Top papers: Deleting 40% Without Accuracy Drop, Turbo Sketch, AnimateDiff
In an era where technological advancements are the driving force for competitive edge, CEOs must stay informed about transformative developments in Artificial Intelligence (AI). Cutting-edge research has uncovered a way to significantly reduce the computational weight of Large Language Models (LLMs) without sacrificing accuracy.
Meta, Cisco, and MIT have joined forces to demonstrate that up to 40%–50% of an AI’s layers can be pruned, revealing a previously untapped potential for efficiency. Leading the charge towards leaner, more powerful AI systems, this breakthrough holds promise for a future where smaller models can perform as effectively as their larger counterparts, promising a substantial reduction in costs and resource use.

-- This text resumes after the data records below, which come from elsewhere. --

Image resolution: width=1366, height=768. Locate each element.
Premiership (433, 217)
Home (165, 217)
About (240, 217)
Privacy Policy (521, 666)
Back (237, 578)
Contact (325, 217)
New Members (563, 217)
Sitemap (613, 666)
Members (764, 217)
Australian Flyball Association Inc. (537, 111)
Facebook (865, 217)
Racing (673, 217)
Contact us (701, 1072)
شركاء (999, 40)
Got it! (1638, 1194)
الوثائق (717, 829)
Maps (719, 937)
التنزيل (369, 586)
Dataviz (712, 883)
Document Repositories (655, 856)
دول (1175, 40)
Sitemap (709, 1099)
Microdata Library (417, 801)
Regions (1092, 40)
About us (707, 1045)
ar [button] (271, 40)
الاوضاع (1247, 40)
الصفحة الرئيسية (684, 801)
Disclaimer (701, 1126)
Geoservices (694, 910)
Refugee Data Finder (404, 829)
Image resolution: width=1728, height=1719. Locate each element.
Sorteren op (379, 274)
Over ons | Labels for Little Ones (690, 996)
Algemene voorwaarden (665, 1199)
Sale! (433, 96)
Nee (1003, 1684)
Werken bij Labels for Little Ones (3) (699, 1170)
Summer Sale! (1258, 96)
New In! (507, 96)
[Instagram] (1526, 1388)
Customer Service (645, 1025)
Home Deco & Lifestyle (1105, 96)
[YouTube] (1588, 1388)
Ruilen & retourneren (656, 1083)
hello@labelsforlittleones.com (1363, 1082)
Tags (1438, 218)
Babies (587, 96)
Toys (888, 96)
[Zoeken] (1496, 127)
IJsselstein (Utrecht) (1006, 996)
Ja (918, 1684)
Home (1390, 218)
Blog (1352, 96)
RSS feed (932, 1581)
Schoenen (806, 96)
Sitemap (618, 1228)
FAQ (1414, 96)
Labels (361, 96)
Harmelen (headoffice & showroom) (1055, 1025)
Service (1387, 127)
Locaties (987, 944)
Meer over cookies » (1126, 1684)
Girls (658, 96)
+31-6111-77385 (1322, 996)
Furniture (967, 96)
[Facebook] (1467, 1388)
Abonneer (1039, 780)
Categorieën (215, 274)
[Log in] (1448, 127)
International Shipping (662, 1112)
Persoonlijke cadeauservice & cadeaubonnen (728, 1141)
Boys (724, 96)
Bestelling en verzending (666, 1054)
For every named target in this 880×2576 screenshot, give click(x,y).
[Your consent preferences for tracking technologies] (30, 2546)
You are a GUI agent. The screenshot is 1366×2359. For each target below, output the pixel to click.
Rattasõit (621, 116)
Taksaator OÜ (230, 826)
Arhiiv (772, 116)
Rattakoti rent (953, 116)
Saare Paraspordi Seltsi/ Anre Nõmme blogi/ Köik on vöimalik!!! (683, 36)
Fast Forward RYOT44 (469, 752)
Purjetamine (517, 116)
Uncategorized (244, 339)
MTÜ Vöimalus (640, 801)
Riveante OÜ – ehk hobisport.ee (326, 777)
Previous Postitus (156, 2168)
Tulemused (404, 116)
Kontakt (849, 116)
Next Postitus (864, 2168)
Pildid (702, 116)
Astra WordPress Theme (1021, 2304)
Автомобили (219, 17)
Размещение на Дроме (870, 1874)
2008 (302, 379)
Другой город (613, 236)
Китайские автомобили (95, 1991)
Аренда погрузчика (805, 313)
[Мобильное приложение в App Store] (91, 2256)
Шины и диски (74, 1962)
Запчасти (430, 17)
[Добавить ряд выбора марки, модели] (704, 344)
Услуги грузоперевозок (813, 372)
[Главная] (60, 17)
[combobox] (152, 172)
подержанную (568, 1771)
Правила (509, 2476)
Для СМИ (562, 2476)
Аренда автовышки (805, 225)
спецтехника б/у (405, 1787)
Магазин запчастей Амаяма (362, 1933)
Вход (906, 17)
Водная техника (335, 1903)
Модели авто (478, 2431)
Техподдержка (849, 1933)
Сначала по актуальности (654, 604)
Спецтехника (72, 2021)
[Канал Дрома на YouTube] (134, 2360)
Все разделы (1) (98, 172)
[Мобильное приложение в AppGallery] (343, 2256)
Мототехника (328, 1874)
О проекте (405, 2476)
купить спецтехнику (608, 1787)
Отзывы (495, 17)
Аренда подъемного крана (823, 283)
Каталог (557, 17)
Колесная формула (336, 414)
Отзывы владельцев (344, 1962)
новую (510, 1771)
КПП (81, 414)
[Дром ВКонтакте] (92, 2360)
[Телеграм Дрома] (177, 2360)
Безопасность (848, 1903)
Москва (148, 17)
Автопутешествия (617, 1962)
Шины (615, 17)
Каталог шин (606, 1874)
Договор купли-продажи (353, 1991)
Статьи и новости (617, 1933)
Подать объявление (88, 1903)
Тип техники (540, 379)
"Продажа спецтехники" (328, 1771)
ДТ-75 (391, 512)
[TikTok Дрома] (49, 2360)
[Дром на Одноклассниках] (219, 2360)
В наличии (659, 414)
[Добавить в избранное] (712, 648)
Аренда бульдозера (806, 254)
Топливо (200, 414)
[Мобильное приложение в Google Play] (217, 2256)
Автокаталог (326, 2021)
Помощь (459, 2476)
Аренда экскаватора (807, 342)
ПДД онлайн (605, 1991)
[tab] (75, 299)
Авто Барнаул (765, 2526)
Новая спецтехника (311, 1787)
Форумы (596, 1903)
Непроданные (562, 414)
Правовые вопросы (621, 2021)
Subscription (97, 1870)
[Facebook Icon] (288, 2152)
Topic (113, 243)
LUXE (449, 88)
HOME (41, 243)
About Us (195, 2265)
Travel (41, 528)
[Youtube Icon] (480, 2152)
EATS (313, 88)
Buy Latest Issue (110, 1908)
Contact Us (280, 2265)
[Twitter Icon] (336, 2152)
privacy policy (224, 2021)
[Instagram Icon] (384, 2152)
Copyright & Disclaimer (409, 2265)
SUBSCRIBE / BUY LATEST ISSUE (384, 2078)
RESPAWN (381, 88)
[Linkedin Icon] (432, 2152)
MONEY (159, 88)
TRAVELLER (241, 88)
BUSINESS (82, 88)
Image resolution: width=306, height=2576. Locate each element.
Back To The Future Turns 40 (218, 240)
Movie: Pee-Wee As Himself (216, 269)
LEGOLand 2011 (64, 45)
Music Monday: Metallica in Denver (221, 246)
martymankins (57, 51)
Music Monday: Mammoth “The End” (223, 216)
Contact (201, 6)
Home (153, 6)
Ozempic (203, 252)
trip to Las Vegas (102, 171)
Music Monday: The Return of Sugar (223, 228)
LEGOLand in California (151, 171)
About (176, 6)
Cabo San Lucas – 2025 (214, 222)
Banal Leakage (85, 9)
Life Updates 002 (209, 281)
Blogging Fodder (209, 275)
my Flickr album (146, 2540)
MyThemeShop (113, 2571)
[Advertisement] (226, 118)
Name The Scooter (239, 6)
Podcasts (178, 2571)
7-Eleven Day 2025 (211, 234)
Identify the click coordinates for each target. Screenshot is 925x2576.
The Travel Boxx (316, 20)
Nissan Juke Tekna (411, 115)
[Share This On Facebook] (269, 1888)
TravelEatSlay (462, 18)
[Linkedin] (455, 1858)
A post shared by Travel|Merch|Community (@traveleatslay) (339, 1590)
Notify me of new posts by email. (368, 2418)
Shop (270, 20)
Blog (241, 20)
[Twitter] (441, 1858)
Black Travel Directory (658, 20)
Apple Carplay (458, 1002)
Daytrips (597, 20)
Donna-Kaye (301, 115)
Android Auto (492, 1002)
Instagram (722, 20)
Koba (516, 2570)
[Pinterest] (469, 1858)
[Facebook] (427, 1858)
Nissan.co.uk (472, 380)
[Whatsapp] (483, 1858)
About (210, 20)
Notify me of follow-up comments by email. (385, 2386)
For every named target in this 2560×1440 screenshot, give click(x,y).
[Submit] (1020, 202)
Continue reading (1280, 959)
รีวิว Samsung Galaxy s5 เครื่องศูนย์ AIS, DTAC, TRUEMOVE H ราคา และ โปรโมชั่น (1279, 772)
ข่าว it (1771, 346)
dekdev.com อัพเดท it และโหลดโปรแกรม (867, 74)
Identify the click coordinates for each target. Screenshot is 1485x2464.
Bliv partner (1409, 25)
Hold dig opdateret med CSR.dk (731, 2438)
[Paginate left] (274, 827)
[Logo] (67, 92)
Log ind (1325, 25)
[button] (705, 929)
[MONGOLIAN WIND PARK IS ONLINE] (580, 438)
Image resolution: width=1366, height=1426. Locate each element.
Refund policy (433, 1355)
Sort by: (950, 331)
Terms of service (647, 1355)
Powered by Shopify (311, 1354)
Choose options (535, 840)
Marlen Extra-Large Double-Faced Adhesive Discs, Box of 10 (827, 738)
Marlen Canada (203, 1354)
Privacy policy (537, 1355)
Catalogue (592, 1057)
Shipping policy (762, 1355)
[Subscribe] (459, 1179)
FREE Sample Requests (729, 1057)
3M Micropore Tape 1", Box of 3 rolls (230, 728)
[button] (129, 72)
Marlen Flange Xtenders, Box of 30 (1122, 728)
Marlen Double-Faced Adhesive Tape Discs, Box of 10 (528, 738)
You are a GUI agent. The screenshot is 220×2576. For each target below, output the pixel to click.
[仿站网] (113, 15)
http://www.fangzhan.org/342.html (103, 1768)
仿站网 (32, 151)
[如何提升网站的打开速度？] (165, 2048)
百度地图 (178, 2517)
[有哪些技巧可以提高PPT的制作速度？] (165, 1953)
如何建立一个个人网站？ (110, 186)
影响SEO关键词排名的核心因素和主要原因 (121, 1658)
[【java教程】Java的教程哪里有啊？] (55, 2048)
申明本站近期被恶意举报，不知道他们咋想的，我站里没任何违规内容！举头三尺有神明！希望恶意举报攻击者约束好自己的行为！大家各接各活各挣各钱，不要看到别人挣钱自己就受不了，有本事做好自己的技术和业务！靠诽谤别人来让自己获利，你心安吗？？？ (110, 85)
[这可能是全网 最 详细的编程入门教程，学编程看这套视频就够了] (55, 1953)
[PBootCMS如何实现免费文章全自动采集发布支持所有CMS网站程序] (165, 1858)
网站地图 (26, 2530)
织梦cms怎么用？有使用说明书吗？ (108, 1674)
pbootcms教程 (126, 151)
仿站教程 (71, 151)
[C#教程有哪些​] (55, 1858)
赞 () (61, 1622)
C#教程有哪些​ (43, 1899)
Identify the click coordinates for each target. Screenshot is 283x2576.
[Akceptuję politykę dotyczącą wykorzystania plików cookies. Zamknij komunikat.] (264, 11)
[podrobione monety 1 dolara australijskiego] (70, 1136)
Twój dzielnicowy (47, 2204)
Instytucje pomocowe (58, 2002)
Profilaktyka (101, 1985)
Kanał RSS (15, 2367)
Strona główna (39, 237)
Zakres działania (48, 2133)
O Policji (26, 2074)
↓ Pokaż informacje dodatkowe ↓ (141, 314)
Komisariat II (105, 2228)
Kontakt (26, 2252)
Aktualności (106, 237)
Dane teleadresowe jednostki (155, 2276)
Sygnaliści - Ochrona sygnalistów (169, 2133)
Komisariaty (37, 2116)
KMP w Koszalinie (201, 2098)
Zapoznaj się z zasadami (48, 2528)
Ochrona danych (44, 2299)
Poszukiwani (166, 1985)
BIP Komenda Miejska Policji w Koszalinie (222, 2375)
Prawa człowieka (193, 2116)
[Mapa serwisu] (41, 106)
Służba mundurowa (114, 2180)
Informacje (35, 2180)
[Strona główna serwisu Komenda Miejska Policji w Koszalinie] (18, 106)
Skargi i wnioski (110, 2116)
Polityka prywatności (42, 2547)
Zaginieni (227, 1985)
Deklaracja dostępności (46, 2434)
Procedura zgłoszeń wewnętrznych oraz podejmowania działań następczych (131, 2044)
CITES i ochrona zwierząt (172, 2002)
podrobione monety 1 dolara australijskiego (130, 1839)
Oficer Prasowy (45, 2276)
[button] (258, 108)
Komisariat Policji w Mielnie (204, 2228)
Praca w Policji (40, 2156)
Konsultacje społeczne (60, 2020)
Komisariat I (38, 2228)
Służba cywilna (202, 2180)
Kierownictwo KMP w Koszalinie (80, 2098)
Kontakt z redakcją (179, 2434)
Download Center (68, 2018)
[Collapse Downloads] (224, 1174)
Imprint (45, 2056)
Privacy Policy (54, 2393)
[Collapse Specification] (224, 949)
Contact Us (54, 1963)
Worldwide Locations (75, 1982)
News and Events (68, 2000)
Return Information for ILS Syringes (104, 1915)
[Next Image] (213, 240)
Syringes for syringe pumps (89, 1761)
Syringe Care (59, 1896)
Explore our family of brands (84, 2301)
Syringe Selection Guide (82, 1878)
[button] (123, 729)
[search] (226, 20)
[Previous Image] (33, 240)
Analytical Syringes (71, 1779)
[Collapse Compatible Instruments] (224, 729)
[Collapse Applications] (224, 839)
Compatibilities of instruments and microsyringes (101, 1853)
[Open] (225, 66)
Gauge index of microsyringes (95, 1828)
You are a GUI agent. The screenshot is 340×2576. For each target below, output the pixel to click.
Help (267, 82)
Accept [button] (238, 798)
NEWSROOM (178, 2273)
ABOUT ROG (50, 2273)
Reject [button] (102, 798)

From the boardroom to the server room, this pioneering research is not just about streamlining operations—it’s about spearheading a movement towards a faster, smarter, and more economical AI-driven landscape. CEOs looking to stay ahead of the curve need to understand how these innovations can transform their business and the tech industry as a whole.
Gear up to explore the findings that are set to redefine AI, learn about the imaginative Img2Img Turbo Sketch that brings new tasks to life with unprecedented efficiency, and be amazed by the blistering speed of AnimateDiff-Lightning, a model that turns text into video at lightning-fast speeds.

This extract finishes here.